Comprehensive profiling of anaesthetised brain dynamics across phylogeny

The intrinsic dynamics of neuronal circuits shape information processing and cognitive function. Combining non-invasive neuroimaging with anaesthetic-induced suppression of information processing provides a unique opportunity to understand how local dynamics mediate the link between neurobiology and the organism's functional repertoire. To address this question, we compile a unique dataset of multi-scale neural activity during wakefulness and anesthesia encompassing human, macaque, marmoset, mouse and nematode. We then apply massive feature extraction to comprehensively characterize local neural dynamics across >6,000 time-series features. Using dynamics as a common space for comparison across species, we identify a phylogenetically conserved dynamical profile of anaesthesia that encompasses multiple features, including reductions in intrinsic timescales.

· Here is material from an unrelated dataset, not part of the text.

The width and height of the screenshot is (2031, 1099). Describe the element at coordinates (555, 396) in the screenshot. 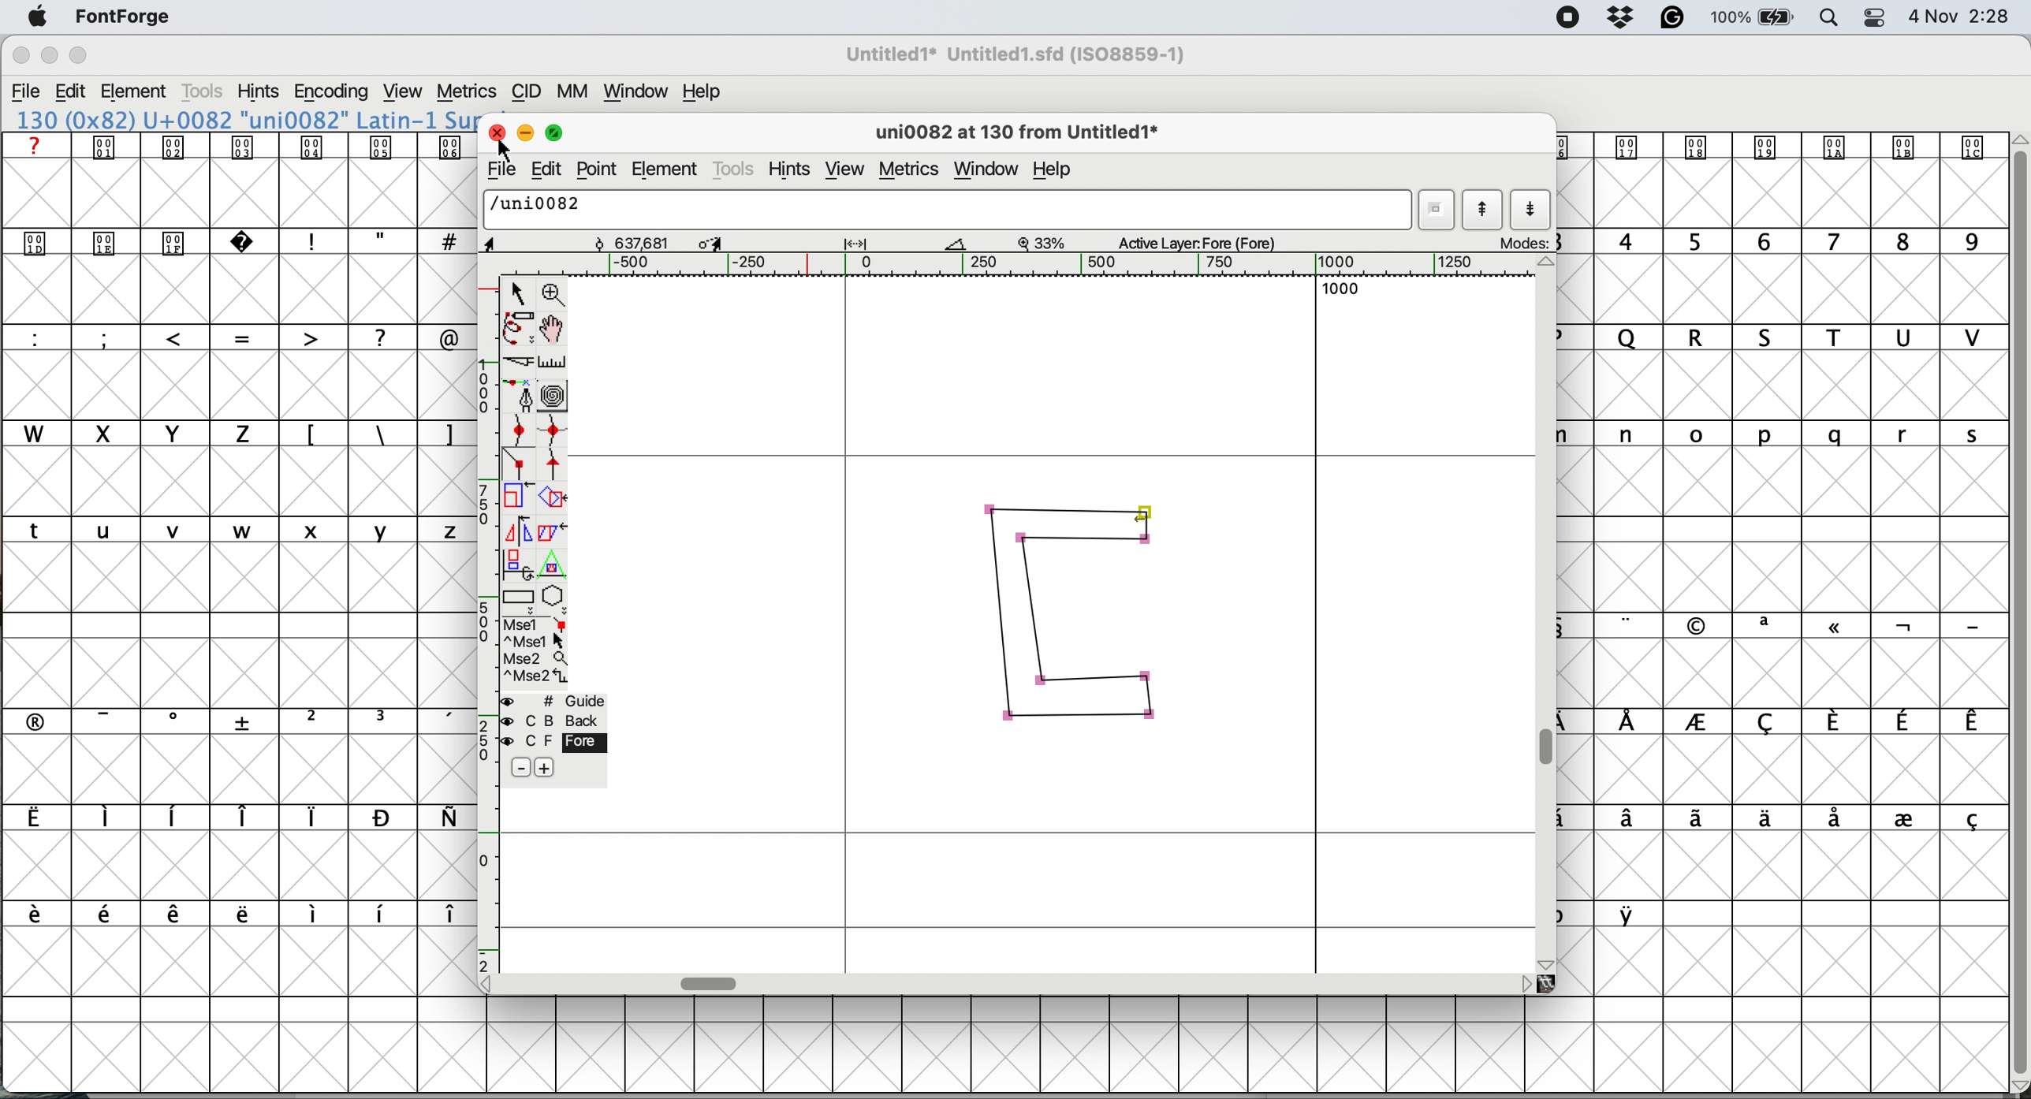

I see `change whether spiro is active or not` at that location.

This dynamical signature has an evolutionarily conserved spatial layout, covarying with transcriptional profiles of excitatory and inhibitory neurotransmission across human, macaque and mouse cortex. At the network level, anesthetic-induced changes in local dynamics manifest as reductions in inter-regional synchrony. This relationship between local dynamics and global connectivity can be recapitulated in silico using a connectome-based computational model. Finally, this dynamical regime of anaesthesia is experimentally reversed in vivo by deep-brain stimulation of the centromedian thalamus in the macaque, resulting in restored arousal and behavioural responsiveness. Altogether, omprehensive dynamical phenotyping reveals that spatiotemporal isolation of local neural activity during anesthesia is conserved across species and anesthetics.